Collider: How did you come to be playing Adam Sandler’s son?
ANDY SAMBERG: My agent was like, “Hey, just so you know, Happy Madison has a script where Sandler would have a son that’s 15 years younger than him,” and I was like, “That sounds like it could be me!” They sent me the script and I read it and I was really into it, but they didn’t know if they were doing it yet. And then, some time went by and I got another call that said, “Hey, I think they’re thinking about doing that.” So, I called Sandler just to be like, “Hey, if you’re doing it, I would love to do it!,” and he was like, “Oh, you’re nice.” It started coming together, and I called him again just to be like, “If you do it, I would love to do it!” And then, finally, he was like, “All right, we’re going to do it, and you’ll be the guy.” I did a secret dance in my bedroom.
How much of this was on the page when you initially read it?
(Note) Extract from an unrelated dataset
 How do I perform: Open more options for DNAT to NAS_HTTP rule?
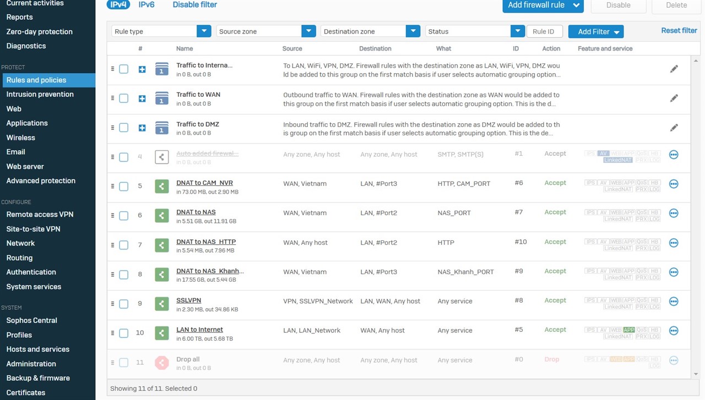[673, 243]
SAMBERG: When Sandler does a movie, he’s got his own writing skills that he brings to it, and he also has his team of buddies. When you hear Sandler and Tim Herlihy and Robert Smigel and Allen Covert all got in a room and rewrote it, you’re like, “Oh, boy, there’s going to be a lot more jokes!” There’s definitely a version where it came back and I was like, “Oh, wow, it’s definitely crazier,” in a way that I was very happy about. And with my character, they were like, “We wanted to give you more crazy stuff to do. You get beat up a lot more.” I was psyched! I will say, though, that a lot of great stuff was already in it. The original draft by David Caspe was really strong and just a really good idea for a movie. When I read it, I was like, “Oh, I haven’t seen that movie yet!” It was an interesting father-son dynamic that I hadn’t really seen before, and it seemed to lend itself to comedy well.
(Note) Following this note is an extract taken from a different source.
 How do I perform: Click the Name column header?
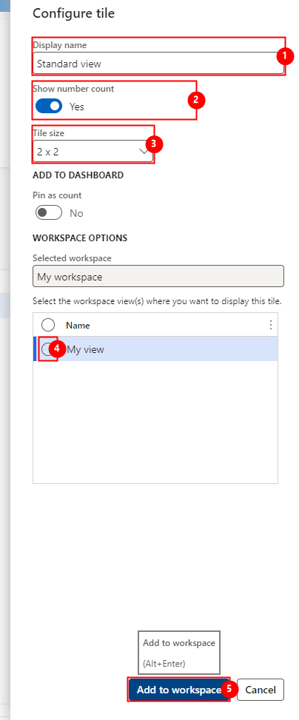click(78, 326)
And then, David Wain and Ken Marino did a draft, and they’re two of the funniest people out there, in my opinion. There was already a bunch of weird, funny stuff in it. I was like, “Anything I can do to do this movie, just let me know.” And then, once Sandler takes something on, anybody who wants to pitch a joke out, he’s open ears. Whatever makes everyone laugh, he’s like, “Let’s try that!” They let me mess around with my part. Every day on set, I was allowed to come in and pitch ideas, and he’d ask people, “What have you got for this part? It feels like it’s not funny enough.” It was a constant work-in-progress, just trying to top jokes and make scenes work and make sure it all connected.
Because he’s become known for doing family films, especially recently, do you think people will be surprised with just how raunchy this is?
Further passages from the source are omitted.